Monday, May 18, 2009

Latest Report

From the Wife:

Last week was tough...Just thinking of what could happen and what was happening in the surgery room was too much to think about at times...sitting in the waiting area having time pass by and not knowing is a horrible thing. Your stomach is turned in so many ways and you can't even call the staff to see what is going on cause they just took him in 20 minutes before and it seemed like an hour had gone by.

I had several scenarios that the doctor said could happen but he couldn't tell me anything till he was on the operating table and figuring it out himself. There was a lot at stake this time around.

The first thing was to place the scope (camera) in the pleural cavity and see if the cancer had spread in that area. If it had then there would be nothing else to do but to close him up and do another chemo round to see if that would do the job. The pleural cavity is an inoperable area. (We hoped it would not be this one)

The second was to go in with the scope and see where the tumor was and what it was holding on to. If it was attached to something, they needed to see to what. The plan was to remove 4 ribs and the chest wall, remove the tumor and reconstruct his side to hold everything in place.

We were all excited when Dr. Grannis called us all in to give his findings during surgery and he asked if we all wanted good news. We all said yes, of course. He said he didn't remove any ribs or the chest wall but he did have to do the major surgery (a cut of about 12 in. from back to front on his left side) to remove the tumor and that he would be in great pain. We all cried tears of joy! I couldn't believe what I had just heard. It's amazing what the doctors at City of Hope can do.

Marco was transferred to ICU to be under observation because of the type of surgery he had and needed to be monitored for other things.

It had been the worst day I could recall from all the times that we have been at City of Hope. The doctor telling us we had to watch out for infection and fever, which probably wouldn't happen .... but it happened. We were all very scared and having the word "pneumonia" in the conversation was not good at all. I tried my best to have Marco rest and not get too worked up about what was happening but I think we all did our part as best we could.
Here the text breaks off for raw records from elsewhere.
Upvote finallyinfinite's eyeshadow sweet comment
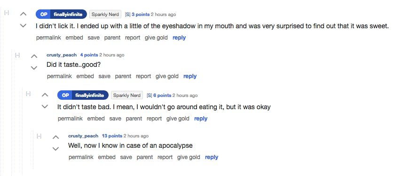 [23, 14]
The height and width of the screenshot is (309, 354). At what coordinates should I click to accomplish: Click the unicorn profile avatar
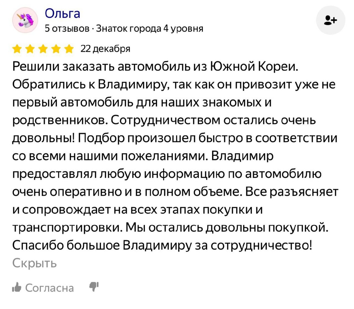pyautogui.click(x=25, y=20)
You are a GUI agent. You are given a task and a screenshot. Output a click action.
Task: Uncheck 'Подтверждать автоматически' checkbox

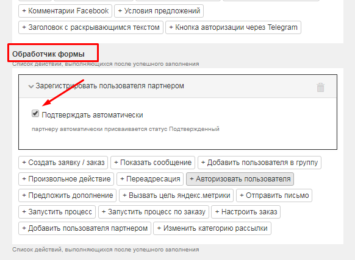coord(35,113)

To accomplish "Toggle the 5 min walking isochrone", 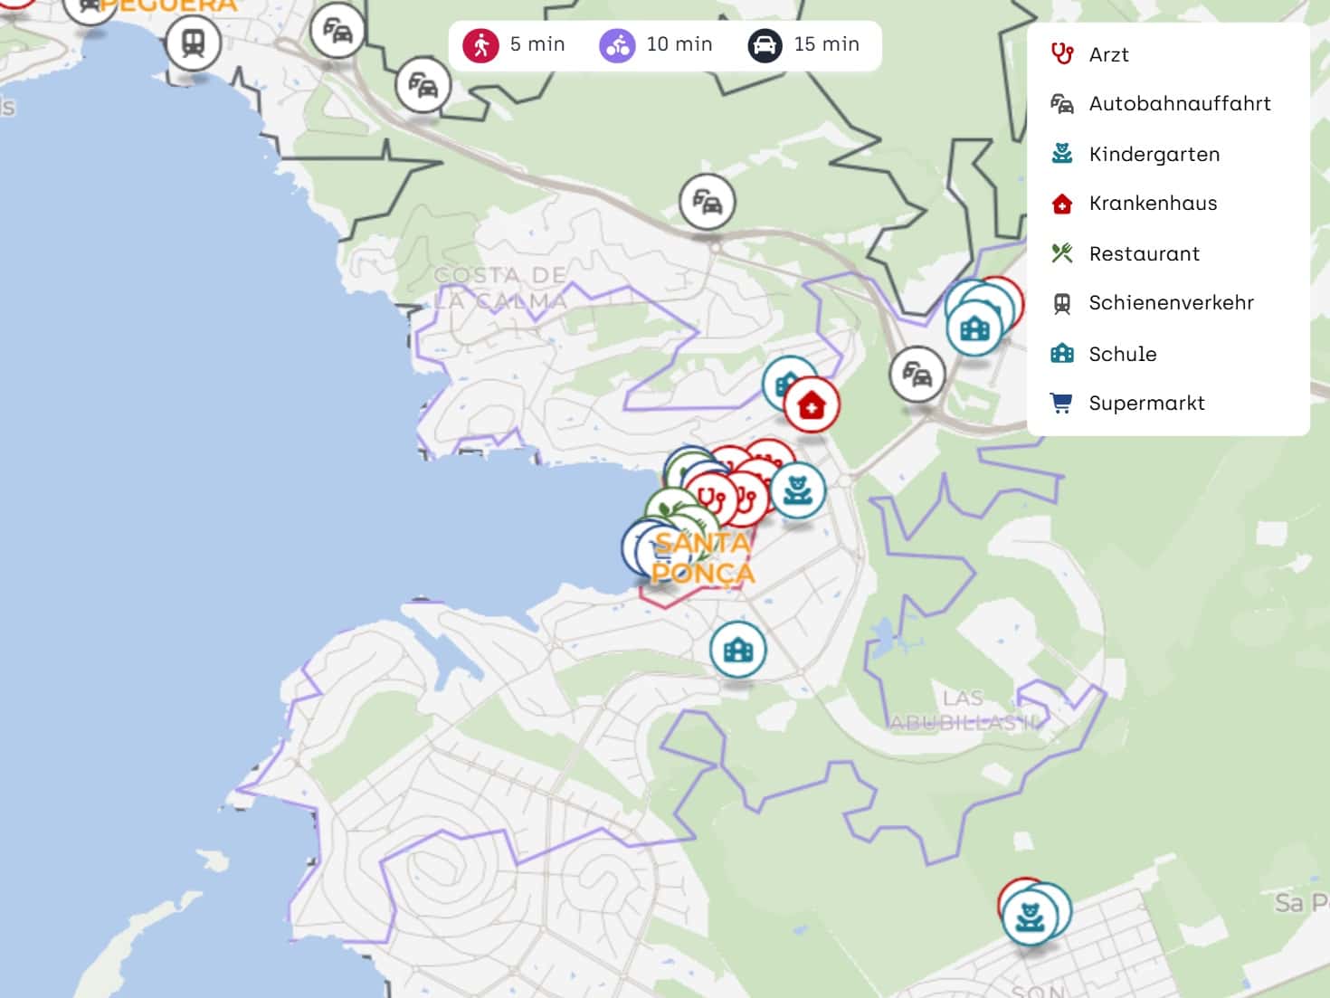I will click(x=514, y=44).
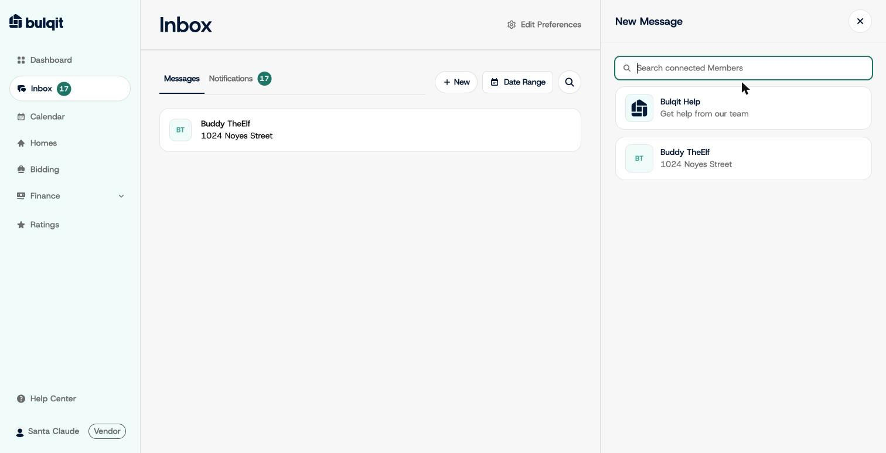The image size is (886, 453).
Task: Open Edit Preferences
Action: (x=544, y=25)
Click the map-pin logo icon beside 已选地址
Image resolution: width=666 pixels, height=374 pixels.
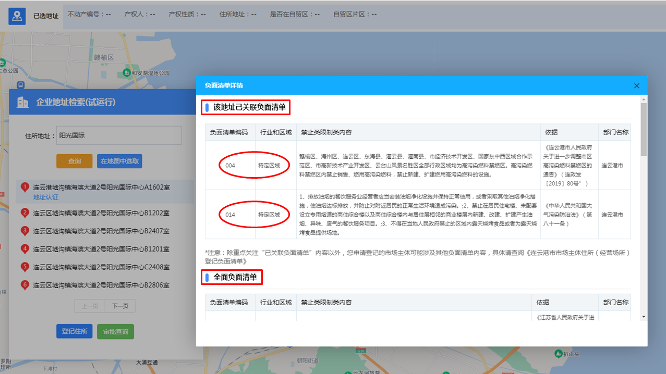click(x=18, y=16)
The high heart rate was not helping either and not to mention that he couldn't breath. That is the part that I hate the most when I can't physically do anything to make it any easier. As I headed home that night I couldn't sleep just wondering what was going on and if his fever went down , if he was breathing right, if his heart rate was down. I don't think any of us slept right all week. Nerve-wracking I tell you. This is the time were you hate the fact that Marco has cancer and you want to choke cancer for having him go through all of this.

I was so excited to see Marco up and looking good than the nights before. He had a more calm look to him. His heart rate was down and his breathing was better too. A whole new person sitting up in his hospital chair. You can't even imagine the joy to see that sparkle in his eyes...knowing that he felt so much better.
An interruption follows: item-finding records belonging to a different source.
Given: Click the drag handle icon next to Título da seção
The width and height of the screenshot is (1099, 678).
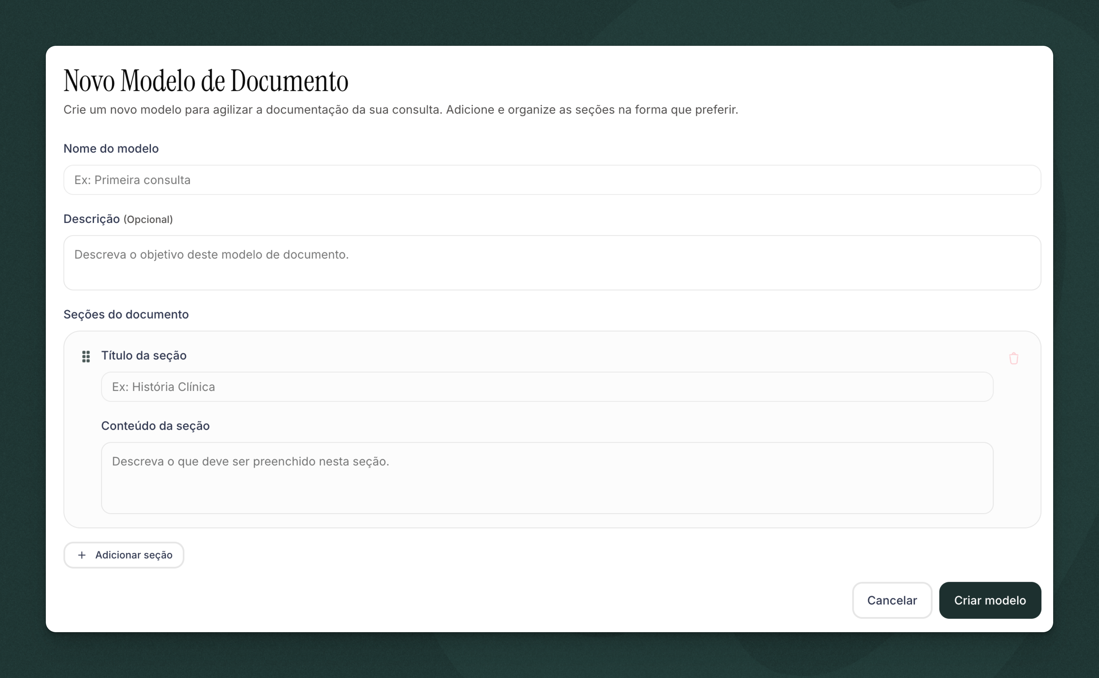Looking at the screenshot, I should [x=86, y=356].
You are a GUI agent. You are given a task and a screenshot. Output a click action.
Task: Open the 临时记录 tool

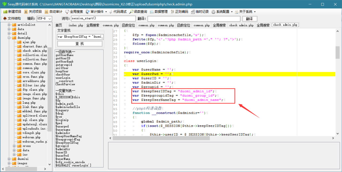[x=200, y=12]
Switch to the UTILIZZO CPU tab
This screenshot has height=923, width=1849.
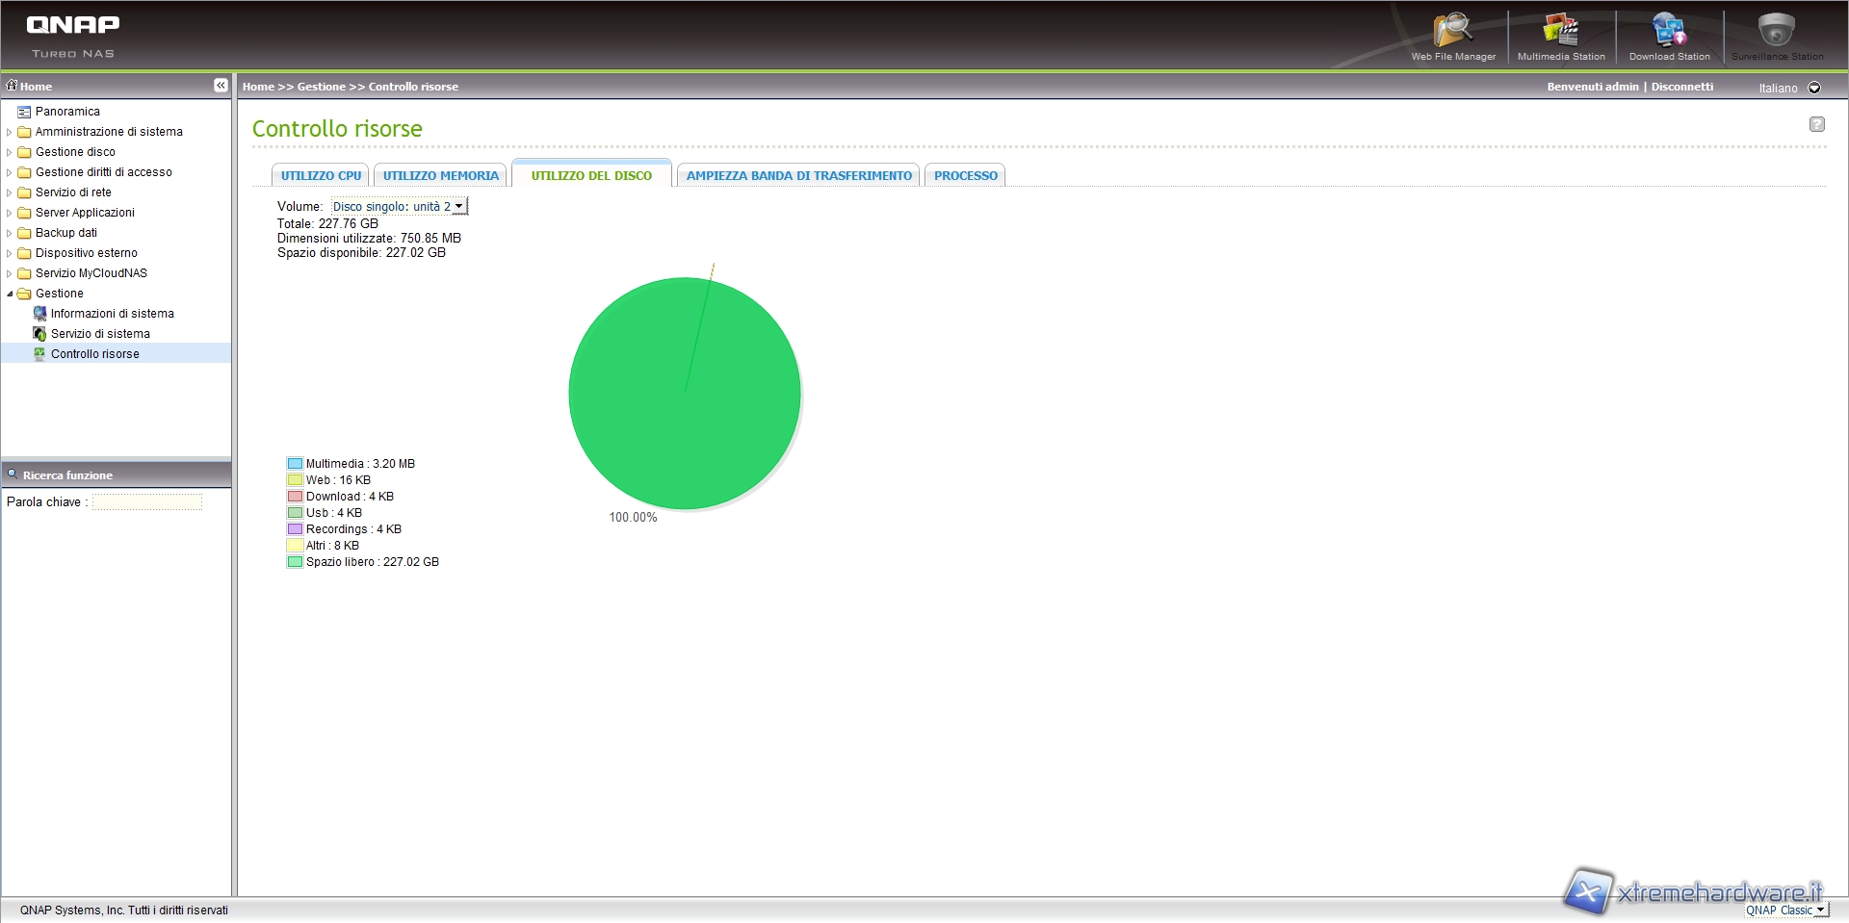click(321, 176)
They had him get up a day after surgery and that was painful for him...but the fighter in him amazes me. He went out there and walked more than what the nurses wanted him to walk. Everyday after that he would double that walk. Since they saw he was determined to go home they started physical therapy and he was good to go by Friday.
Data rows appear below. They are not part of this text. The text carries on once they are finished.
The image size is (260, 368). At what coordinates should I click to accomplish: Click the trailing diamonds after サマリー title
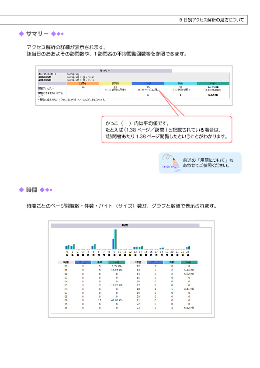pos(58,34)
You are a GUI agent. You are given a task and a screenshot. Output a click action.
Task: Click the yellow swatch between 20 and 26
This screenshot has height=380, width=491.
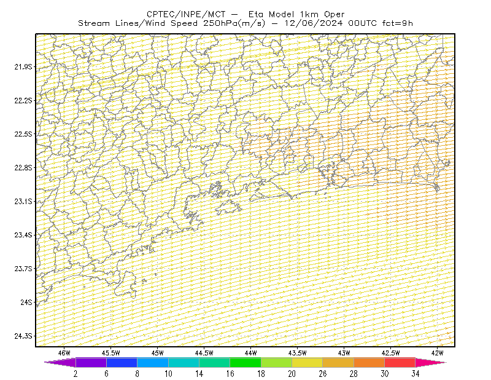tap(307, 362)

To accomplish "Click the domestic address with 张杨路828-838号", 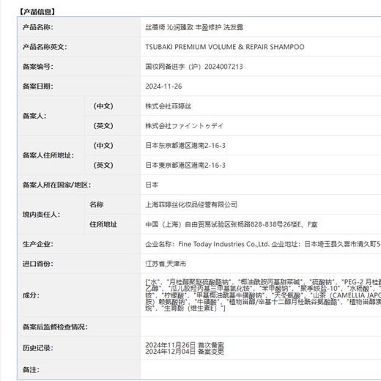I will (232, 224).
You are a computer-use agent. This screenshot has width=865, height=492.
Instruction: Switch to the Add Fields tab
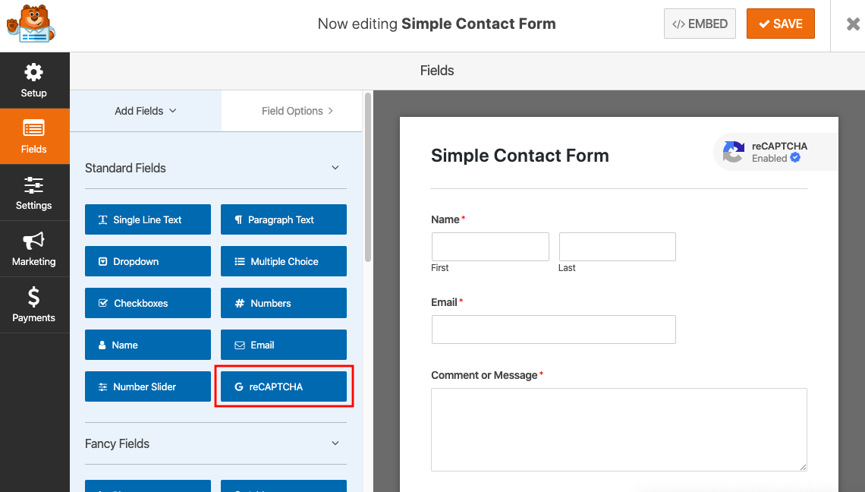146,111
The pathology report came in on Friday and the doctor was excited to report that there was no live cancer cell in the tumor that was removed from the diaphragm and there was no cancer in the pleural cavity. This was good news...very good news. Because we know that sarcoma cancer is very aggressive and is known not to react to chemotherapy but had. I have said Marco has a very positive attitude and mindset that he will beat this. The chemo worked and it killed all of the cancer cells in the tumor.

He was told he is a candidate for a medical trial coming up, this would be a medication given every day for patients with soft-tissue sarcoma that meet the requirements. Marco fits the requirements now. This is a decision that needs to be made within a couple of weeks. A lot of paperwork was given with pros and cons and what may or may not happen. The other thing would be that a placebo would be given to some patients during this trail but only the FDA would know who was given the "sugar pill". A lot of information could be collected from this trial that may help Marco and other patients too.

I am so very happy to know that there is NO MORE CANCER (for now). But we will not let our guard down and we'll stay focused on this upcoming trial. I will let you know what happens in regards to Marco doing the trial or not.

I would like to thank everyone again for all you do for my family. We truly appreciate it all.

Marco, Myself and our kids are very lucky to have each and everyone of you.


Anonymous said...

Leezy120 said:
Thank you Wife for the thorough and latest report. This is a very good way to communicate all the information to us all. I check the blog everyday. Hope Marco you are recovering well in your environment where you might feel a bit more at ease. Your surgery was big and hopefully your pain and healing process is under control. Thank you Wife for keeping us posted to what is going on. I truly appreciate it. My love to you all.

Anonymous said...

Surviving 3 under 5 said:
What is the name of the trial that you were offered? Has it been around for long?

Raquel said...

you have a special 14yr girl, Marco! I have a 36yr old sister who is battling a rare agressive sarcoma(they've classified it as angio sarcoma then changed it later to epithiloid sarcoma)and found your blog while researching this type of cancer. She was diagnosed at the beginning of this year(2009) and has been weakened by the treatments and sent home with hospice care. I draw strength and hope from your daughter's essay - God Bless you and your family!